技術製品市場で生き残るためには、製品を常に改良し、改良の程度に応じて特許・実用新案もしくは意匠登録の出願をする必要があります。そうしなければ、製品を市場に投入した途端に競業他社が模倣盗用し、更に改良を加えて対抗製品を投入してくるからです。
しかし、改良の度に特許などを出願していては、大切な資金を浪費することとなります。
そこで、ある製品に関して最初の発明(基本技術)について特許出願をしてから後続の改良に至るまでの時期と、時期に応じた出願戦略を以下に整理します。
尚、最初の出願を特許ではなく実用新案とした場合は、おそらくその後の改良の余地のほとんどない簡単な技術であることが前提で実用新案登録出願をされていると思われますので、最初は特許出願するものという前提で説明します。
最初の発明A0の出願から1年以内
A0の技術を前提として更に改良を加えてA1を発明した場合、A1をA0と別個に出願するよりも国内優先権主張することにより、A1とA0を纏めて1件のAという形にして出願することができます。A1がA0に対して微細な改良であっても問題有りません。A1とA0の二つの改良を含む包括的な広い権利を取得できる可能性があるうえ、その後の審査請求料の高い印紙代や権利化後に毎年納付すべきの特許料を1件分で済ますことができ、経済的です。

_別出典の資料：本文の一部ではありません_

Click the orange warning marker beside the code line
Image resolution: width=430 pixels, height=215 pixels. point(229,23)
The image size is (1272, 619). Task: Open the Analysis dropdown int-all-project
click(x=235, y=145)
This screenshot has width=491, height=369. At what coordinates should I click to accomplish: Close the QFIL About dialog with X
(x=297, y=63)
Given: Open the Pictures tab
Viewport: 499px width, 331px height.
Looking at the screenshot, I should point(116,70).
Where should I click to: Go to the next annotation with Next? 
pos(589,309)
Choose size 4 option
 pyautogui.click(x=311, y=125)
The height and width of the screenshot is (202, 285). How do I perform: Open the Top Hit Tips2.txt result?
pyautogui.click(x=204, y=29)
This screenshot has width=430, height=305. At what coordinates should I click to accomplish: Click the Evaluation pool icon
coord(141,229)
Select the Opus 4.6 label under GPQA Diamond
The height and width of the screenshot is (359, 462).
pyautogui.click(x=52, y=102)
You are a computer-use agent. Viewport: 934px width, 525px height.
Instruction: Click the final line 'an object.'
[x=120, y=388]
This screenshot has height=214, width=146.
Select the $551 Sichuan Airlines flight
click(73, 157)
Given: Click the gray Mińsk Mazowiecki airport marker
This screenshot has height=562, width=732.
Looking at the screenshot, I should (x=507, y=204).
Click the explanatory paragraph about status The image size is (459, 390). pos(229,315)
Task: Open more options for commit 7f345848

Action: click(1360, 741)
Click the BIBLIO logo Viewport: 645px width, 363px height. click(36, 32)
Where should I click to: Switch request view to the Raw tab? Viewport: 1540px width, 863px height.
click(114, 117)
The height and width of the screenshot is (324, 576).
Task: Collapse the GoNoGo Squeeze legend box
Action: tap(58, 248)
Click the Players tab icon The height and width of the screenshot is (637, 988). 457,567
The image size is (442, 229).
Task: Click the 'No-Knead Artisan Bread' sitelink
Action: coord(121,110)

ただし、出願Aを行うまではA1もA0も公開しないのが望ましいです。
また、A0の技術を前提としない発明B0をした場合は、B0はA0と別個に出願しなければなりません。
最初の発明A0の出願から1年経過後1年6ヶ月以内
国内優先権主張が認められませんので、A1とA0を纏めて1件のAという形にすることはできません。
しかし、A1がA0に対して大きな改良である場合は勿論、微細な改良であってもA1をA0と別個に出願して権利化することは可能です。
尚、微細な改良であるときは経費節約のためにA1を実用新案登録出願してもよいでしょう。
最初の発明A0の出願から1年6ヶ月経過後
A0の出願内容が公報に掲載されます。従って、たとえ自分の発明であっても今後の改良発明に対してはA0は先行技術として扱われます。即ち、A1とA0を纏めて1件のAという形にすることができないばかりか、A1がA0に対して微細な改良であるときはA1を特許出願しても実体審査の段階で「A0と同一または類似である。」との理由で拒絶されます。
従って、A1においてA0に対して少なくとも主観的に進歩性を見いだした上でA1を特許出願することをお勧めします。